STATED EXERCISE: Copy the rows below word for word, starting at the line that contains "You are a GUI" and continuing through the last row. Leave the pictures out.

==== INPUT MATERIAL

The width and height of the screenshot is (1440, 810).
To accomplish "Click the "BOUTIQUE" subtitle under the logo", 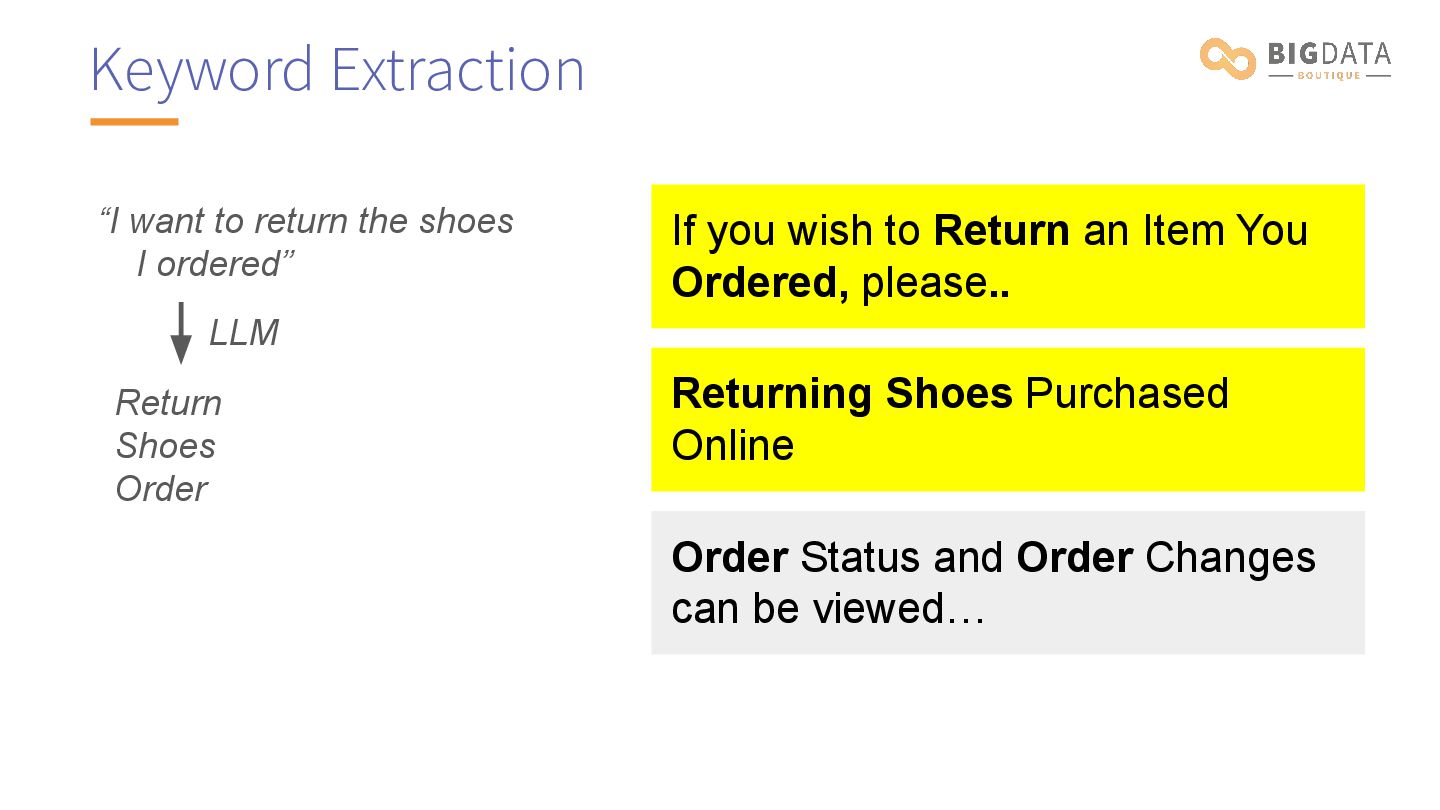I will tap(1328, 76).

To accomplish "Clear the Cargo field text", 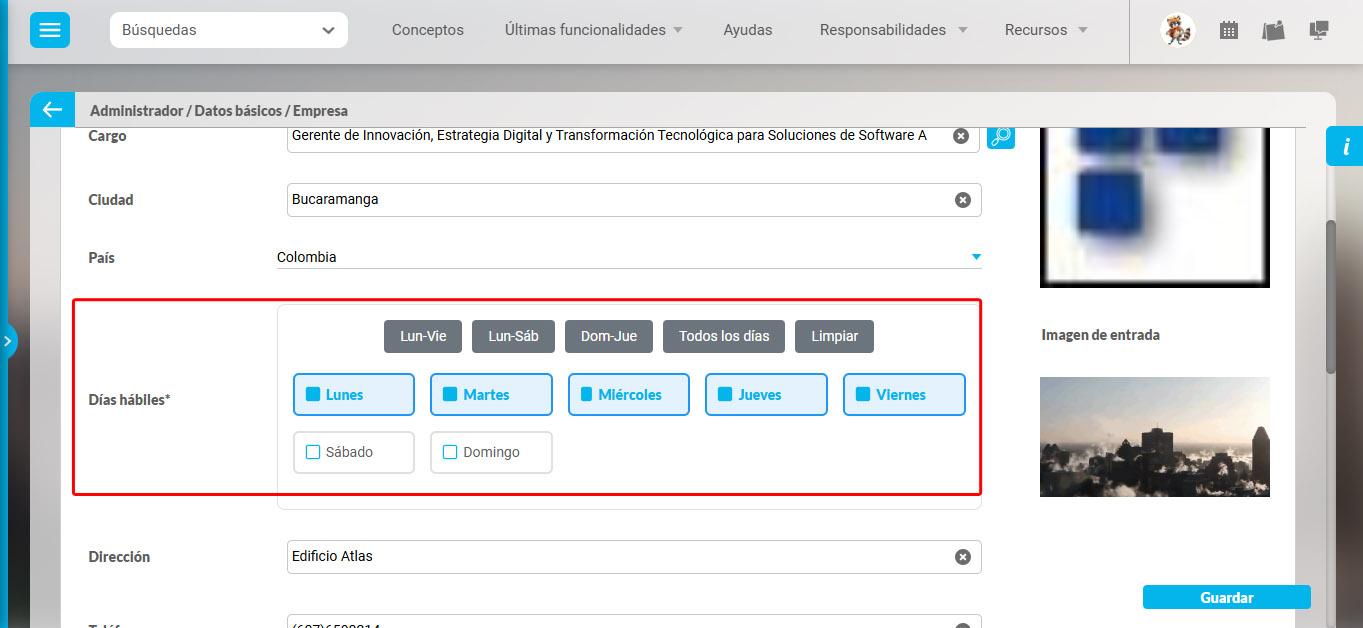I will [960, 136].
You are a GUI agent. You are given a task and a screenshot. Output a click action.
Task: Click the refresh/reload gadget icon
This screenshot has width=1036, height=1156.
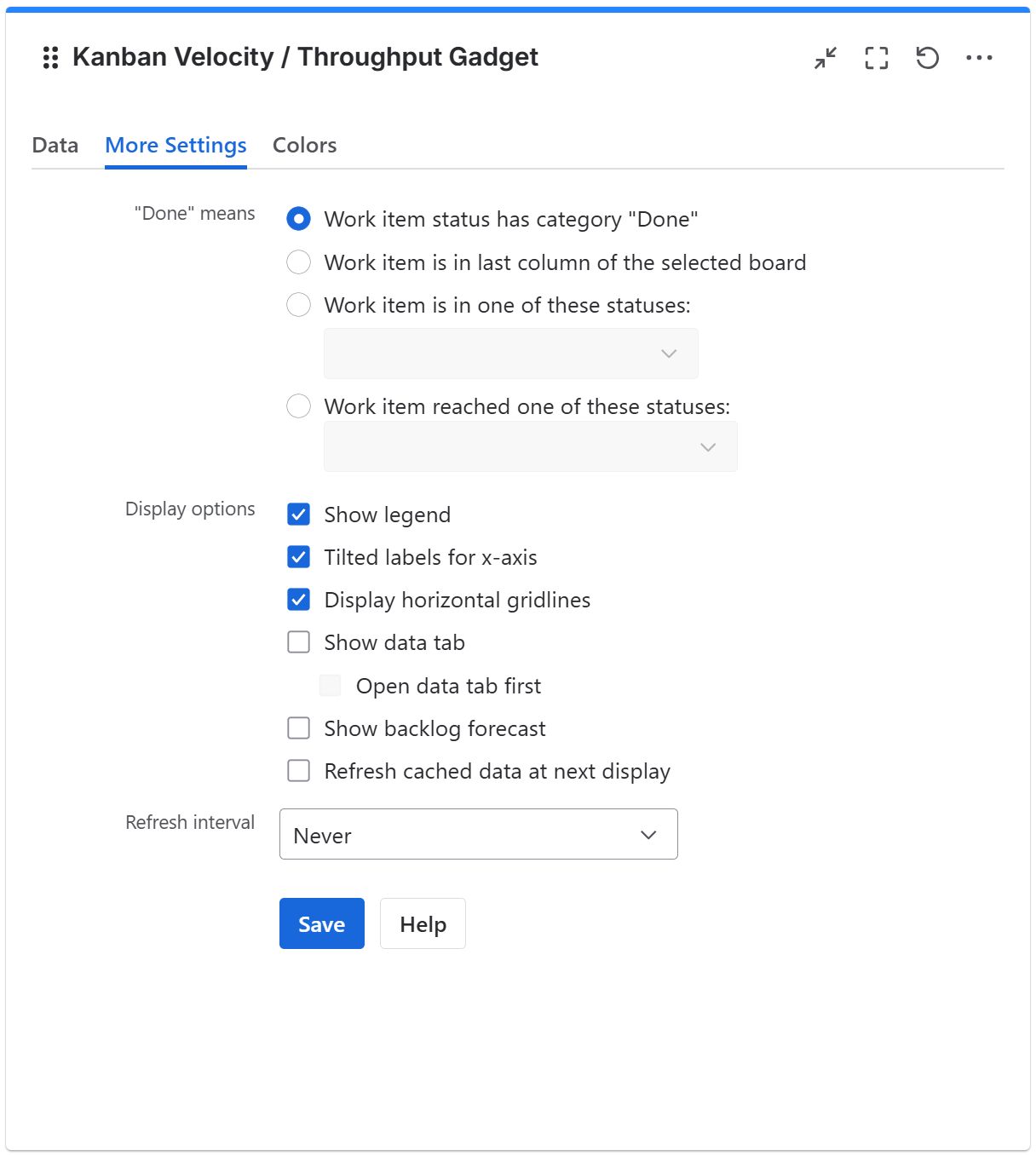coord(928,58)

========

RESPONSE TO THE TASK:
You are a GUI agent. You are given a task and a screenshot. Output a click action.
Task: Click the refresh/reload gadget icon
This screenshot has width=1036, height=1156.
coord(928,58)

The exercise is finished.